It put me on edge. As I sat in the theater to watch Munich the other night, a preview of Flight 93, a movie about September 11th, came on: “EWR-SFO” gliding across a radar screen, with the voices of actors as passenger-heroes. The event is still too real to be faked and fictionalized already. I dread the dramatization and manipulation and having to ferret out exploitation from agenda.
But then I had to face all that in Munich, Steven Spielberg’s movie about what he wanted the story of the Palestinian murders of Israeli athletes at the Munich Olympics to be about.
Munich has all the subtlety of a terrorist attack.

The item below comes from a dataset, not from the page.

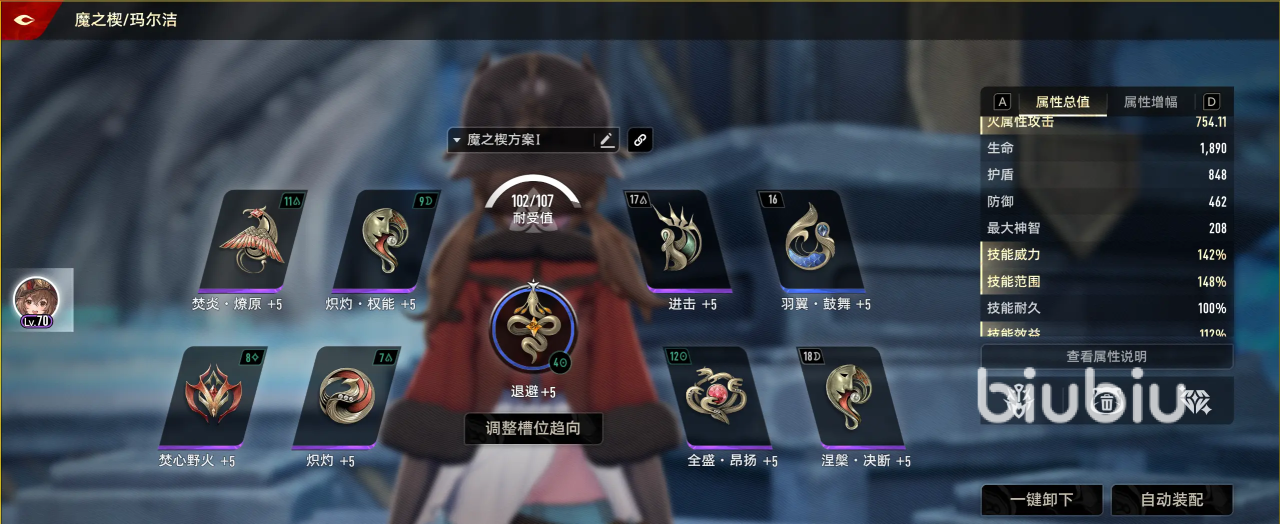Unequip all with 一键卸下
Viewport: 1280px width, 524px height.
tap(1041, 499)
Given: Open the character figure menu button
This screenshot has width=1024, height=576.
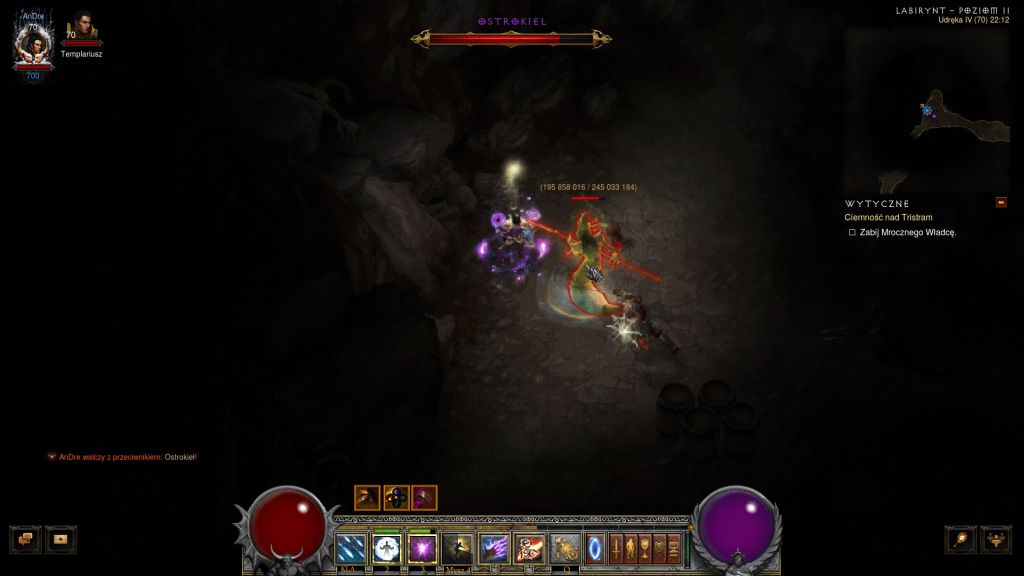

Oh, the movie is impressively made. It’s Spielberg. But in the end, it can be reduced to the four key scenes in which Spielberg abandons drama and story-telling to hammer home his points like nails into the skull: There is the scene in which the oh, so likable Palestinian terrorist delivers his soliquey about not having a home. And then there is the scene in which the gentle Jewish toymaker and bombmaker wails and wonders about what it means to be decent when you have to fight to survive. And then there is the boggling juxtaposition between the story’s tortured hero shtupping his wife and the murder of the Israeli athletes; he explodes just as they do and, yes, violence is sex.
But the worst is the final frame, when Spielberg adds back to the New York skyline the twin towers of the World Trade Center. And just what is he trying to say: That killing the terrorists was futile, for they kept killing? Or worse, perhaps, that 9/11 was a counterattack brought on by the counterattacks from our side? I wish he were trying to say that we must continue to hunt down the vermin who perpetrated 9/11 as Israel hunted down those who murdered in Munich. But he leaves little doubt that he is not.
And I wonder what demons Spielberg is using his considerable filmmaking talents to pacify. After his quite laudable recording and dramatization of the Shoah, is he now trying to be fair and balanced to Israel’s enemies? But I can’t imagine him saying that the architects of the Holocaust should not have been brought to justice. Did he instead — to paraphrase the old Air America bit — get the fax with the Hollywood agenda? Well, I don’t believe in conspiracies and cabals, even from Hollywood. Is he paying some penance for Hollywood’s years of glorifying violence? No, he has always been the sweet antidote to movies’ mayhem. In the end, I don’t much care what made him make Munich. But I did not like it. I left angry.
And now I feel even more on edge anticipating the 9/11 movies to come — Flight 93 and Oliver Stone’s and God knows what else that is headed into production.